S&P500 Plus Index Options for Principle Maintenance

I’m going to take a look at another variation on the theme of putting principle in an S&P500 ETF (like SPY) and living off of the dividends and principle appreciation.  In another analysis I included the affects of using some of the annual payout to purchase index options, to see if that would increase average payout (it did over the study period, but at the expense of significant annual variability in payout).

In this analysis the payout will be held constant, like it was in this analysis, and some of the remaining principle each year is used to buy index call options.  Rather than the proceeds from the index call options being used as additional payout, however, it’s used to augment the principle, with a goal of the principle lasting longer.

Specifically, the analysis is for:

  • Constant inflation-adjusted payout each year of 3%, 4%, 5%, or 6% of the initial principle balance
  • 3% of the initial principle balance is used each year to purchase a 12-month SPY index call option
  • The amounts shown assume an initial investment of $100k in 2016 dollars

For example, suppose a 4% withdrawal rate is used.  This means $4000 is taken out each year as payout (per $100k invested).  In addition, $3000 is taken out (per $100k invested) of the principle each year and invested in index call options.  The proceeds from the index call options at expiration, if any, are put back into the principle balance for the next year.

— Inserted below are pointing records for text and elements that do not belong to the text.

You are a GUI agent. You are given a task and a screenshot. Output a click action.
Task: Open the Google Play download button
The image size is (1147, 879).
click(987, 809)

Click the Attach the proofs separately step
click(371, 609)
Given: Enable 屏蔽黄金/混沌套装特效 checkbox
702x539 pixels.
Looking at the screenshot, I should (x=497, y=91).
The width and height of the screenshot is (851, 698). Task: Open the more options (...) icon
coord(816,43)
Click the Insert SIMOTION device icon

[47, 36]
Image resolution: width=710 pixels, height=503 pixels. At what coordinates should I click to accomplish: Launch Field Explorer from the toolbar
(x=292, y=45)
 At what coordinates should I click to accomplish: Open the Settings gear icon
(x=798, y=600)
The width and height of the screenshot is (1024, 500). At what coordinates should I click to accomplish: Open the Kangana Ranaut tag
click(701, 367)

This chart shows the principle balance for each withdrawal rate over the study period:

Since none of the withdrawal rates completed depleted the principle balance within the study period, each inflation-adjusted payout was constant for the entire study period ($3000, $4000, $5000, or $6000, depending on payout rate).

For reference, here is the chart of principle balance for each withdrawal rate without investing in index call options:

At the end of the study period, the principle balance was higher with purchasing index call options than without:

  • 3% payout: +6.3%
  • 4% payout: +7.3%
  • 5% payout: +8.5%
  • 6% payout: +10.4%

That does not mean augmenting principle with index call options is without risk.  In 2012, the principle balances were lower with purchasing index call options than without, but the subsequent rise in the stock market made up for it:

  • 3% payout: -6.2%
  • 4% payout: -6.8%
  • 5% payout: -7.3%
  • 6% payout: -8.1%

 

This is an analysis of past performance, but past performance is not a guarantee of future performance.